How Do You Solve Equations with Square Roots and Quadratic Terms?

[Stratosphere]

Homework Statement

A basic example is \sqrt{x-1}=x-7

Homework Equations

The Attempt at a Solution

I end up with an x^{2} and a normal x I don't know to to solve it.

 

[Integral]

Please show us your work. You say you have and x². ok, you should have an x² term, now show us exactly what you have and how you got it.

 

[HallsofIvy]

Homework Statement

A basic example is \sqrt{x-1}=x-7

Homework Equations

The Attempt at a Solution

I end up with an x^{2} and a normal x I don't know to to solve it.

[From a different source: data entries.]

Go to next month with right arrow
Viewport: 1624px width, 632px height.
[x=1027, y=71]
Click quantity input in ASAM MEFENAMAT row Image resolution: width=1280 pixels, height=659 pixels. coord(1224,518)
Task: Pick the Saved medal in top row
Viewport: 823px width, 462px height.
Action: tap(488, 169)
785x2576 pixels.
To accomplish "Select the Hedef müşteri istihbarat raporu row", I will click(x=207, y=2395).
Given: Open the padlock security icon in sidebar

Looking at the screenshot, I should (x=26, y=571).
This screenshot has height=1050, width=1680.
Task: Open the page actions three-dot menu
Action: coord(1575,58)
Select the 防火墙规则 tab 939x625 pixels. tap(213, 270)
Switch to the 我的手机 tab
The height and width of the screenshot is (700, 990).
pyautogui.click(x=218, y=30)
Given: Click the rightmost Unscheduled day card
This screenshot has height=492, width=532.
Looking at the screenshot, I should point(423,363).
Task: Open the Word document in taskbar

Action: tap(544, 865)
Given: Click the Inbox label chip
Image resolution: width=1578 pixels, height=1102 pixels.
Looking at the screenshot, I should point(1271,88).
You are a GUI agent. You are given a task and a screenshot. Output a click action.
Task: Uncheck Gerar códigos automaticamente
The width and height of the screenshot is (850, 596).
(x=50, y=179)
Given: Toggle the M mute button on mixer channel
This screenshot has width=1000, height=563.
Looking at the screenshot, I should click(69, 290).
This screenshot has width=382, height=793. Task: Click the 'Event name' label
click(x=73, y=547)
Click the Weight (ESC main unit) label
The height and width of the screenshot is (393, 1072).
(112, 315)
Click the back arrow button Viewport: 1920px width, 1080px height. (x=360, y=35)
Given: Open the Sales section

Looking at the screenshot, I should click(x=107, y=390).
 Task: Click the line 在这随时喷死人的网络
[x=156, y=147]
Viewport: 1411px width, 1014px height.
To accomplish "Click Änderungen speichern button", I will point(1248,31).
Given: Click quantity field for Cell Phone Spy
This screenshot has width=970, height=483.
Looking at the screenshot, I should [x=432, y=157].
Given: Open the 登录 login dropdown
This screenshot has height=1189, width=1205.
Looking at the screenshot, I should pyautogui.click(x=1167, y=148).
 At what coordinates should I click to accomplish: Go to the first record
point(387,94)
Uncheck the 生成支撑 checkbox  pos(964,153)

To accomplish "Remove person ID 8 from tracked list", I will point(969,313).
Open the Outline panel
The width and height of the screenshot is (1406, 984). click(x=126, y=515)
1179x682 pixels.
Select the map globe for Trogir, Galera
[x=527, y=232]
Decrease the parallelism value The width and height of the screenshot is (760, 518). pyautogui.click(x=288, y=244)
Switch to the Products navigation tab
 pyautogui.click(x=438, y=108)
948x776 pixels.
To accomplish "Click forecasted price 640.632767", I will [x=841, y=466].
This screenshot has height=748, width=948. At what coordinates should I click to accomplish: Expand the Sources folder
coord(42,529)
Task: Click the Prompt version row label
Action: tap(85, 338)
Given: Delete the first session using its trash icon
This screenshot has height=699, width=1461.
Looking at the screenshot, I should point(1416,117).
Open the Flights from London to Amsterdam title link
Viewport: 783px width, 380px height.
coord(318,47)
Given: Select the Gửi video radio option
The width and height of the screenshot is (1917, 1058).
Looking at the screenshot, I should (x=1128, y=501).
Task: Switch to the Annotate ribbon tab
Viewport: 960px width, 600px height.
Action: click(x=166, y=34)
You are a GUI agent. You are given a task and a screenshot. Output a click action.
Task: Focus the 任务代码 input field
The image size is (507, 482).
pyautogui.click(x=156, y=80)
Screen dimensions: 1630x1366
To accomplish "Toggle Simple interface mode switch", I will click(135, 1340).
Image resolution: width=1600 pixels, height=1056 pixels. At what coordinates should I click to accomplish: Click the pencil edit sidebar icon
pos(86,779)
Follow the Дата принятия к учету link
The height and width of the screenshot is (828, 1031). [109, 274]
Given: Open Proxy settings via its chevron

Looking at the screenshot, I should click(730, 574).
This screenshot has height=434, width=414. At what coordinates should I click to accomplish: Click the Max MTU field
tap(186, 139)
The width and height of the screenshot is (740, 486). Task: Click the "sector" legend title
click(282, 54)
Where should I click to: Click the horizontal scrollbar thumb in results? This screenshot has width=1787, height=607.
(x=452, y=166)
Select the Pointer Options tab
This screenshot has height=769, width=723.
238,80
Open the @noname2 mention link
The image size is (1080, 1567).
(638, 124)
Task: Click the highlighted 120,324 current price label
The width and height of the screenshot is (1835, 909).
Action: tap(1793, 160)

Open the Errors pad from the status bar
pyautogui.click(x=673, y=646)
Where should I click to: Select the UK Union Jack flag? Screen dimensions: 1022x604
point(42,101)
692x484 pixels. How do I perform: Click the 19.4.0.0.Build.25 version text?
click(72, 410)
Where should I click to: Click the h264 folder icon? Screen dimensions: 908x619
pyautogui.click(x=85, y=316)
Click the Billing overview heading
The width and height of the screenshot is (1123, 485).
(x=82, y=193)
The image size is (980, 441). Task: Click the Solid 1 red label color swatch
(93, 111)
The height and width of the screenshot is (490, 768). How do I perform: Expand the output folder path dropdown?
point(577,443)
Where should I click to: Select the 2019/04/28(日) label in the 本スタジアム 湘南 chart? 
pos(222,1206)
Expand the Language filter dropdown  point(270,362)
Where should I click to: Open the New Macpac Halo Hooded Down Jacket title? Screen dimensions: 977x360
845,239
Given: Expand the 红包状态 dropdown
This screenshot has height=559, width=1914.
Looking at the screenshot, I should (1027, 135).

So that's a quadratic equation, isn't it? You can solve quadratic equations by factoring, completing the square, or using the quadratic formula.

 

[Stratosphere]

I thought this was a radical equation? Not a quadric one. If this is a quadric one I don't have to worry abought that yet then.
How do you solve somthing with a root on both side then? Like \sqrt{3x+2} + \sqrt{2x}= 35, I keep getting an answer that's too high.

 

[Office_Shredder]

Turn it into

\sqrt{3x+2} = 35 - \sqrt{2x}

square both sides

3x+2 = 35^2 + 2x - 70 \sqrt{2x}

and now you only have one square root

 

[symbolipoint]

Stratosphere, your first example, \sqrt{x-1} = x - 7, should give you no complications when you square both sides. It WILL give you a quadratic equation. Either you can (after suitable algebraic steps) factor and solve, or you can complete the square/use solution to quadratic equation to solve.

 

[Stratosphere]

were does the -70 come from?

 

[General_Sax]

(35-\sqrt{2x})^2

Expand it out.

 

[Chaos2009]

Don't forget, when you square the radical, you can end up finding solutions for x that do not work. You have to go through and check these solutions with your original equation to make sure that each value works.

 

[Stratosphere]

Oh and how do you know what is a,b and c when using the quadratic formula?

 

[yeongil]

The general form of a quadratic equation is ax^{2} + bx + c = 0. Hopefully that answers your question. ;)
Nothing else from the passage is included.